Step 1: Install the Android Studio

Step 2: Check to make sure everything is installed properly

A few things I noticed. The Android Studio is a huge download (1.6GB). It takes a bit of time to install and it consumes a chunk of memory when running (about 600MB or more in my experience). The IDE has some nice features. It’s pretty cool to use a virtual mobile device inside the IDE to test out the app. You can use the emulator to render your app in a virtual device of your choice (Nexus 5, for example). Below you’ll find videos of each lab so you can see how the development process works from builing the obligatory Hello World! app to integrating audio into the app.

Lab 1: Voila! Meet the Android

The first lab will introduce you to the Android Studio IDE and the mobile emulator. A simple Hello World application will be created.

Lab 2: Simplify! The Android User Interface


In this 2nd lab, an application will be developed that includes a button action to move from the main screen to a 2nd screen. Widgets such as TextView, buttons, and ImageView will be used to build the application in conjunction with the strings.xml file and Translations Editor. To do this, a 2nd activity will be created that includes the editing of a new Java class file. To follow along with this lab, an image file is used that can be downloaded. The lab will be capped off by testing our new recipe app in the virtual emulator.

Programming Project: Youth Hostel Application

In this exercise, I build a Youth Hostel App that displays information about a given youth hostel. I couldn’t resist finding a hostel in Modena, Italy as I can’t wait to return to my favorite place to visit (well, besides Disney World!). The Italian countryside is probably the most picturesque places I have seen on this planet. This Android app is a continuation of my post from last week, so consider this practice if you’ve been following along.
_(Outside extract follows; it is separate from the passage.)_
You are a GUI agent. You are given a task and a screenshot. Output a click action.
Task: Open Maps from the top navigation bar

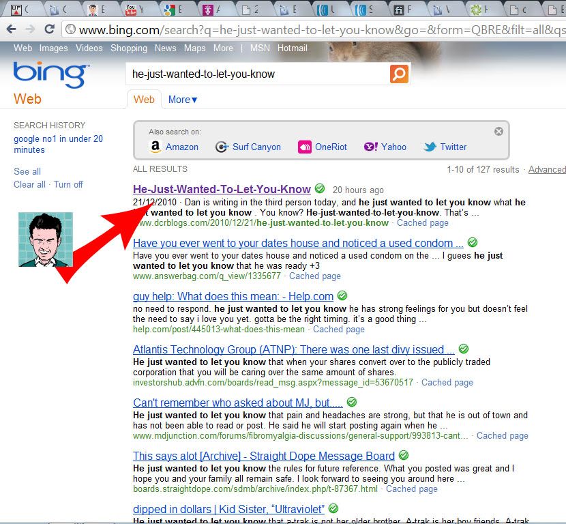194,48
The next lesson on the docket includes input from the user, so stay tuned.

Lab 3: Android User Input, Variables and Operations

In this lab, I incorporate user input, the use of variables in Java, and the use of a spinner as a selection box for the user.

Lab 4: Icons and Decision-Making Controls

In this lab, I build upon the previous labs and incorporate additional options for the controls, use radio buttons, and use Java and if-else statements to control logic in this weight conversion application. Changing the application icon is also discussed.

Lab 5: Arrays and Radio Buttons

In this week’s Android lab, the developer is introduced to arrays in Java as well as using radio buttons in a group. The app is a photo prints app that calculates the cost of a user-specified number of prints.

Lab 6: Lists, Arrays, and URIs

This week’s lab explores the use of lists, arrays, and launching a web browser from a list item. The app is a tourist app that provides details about various sites in Chicago.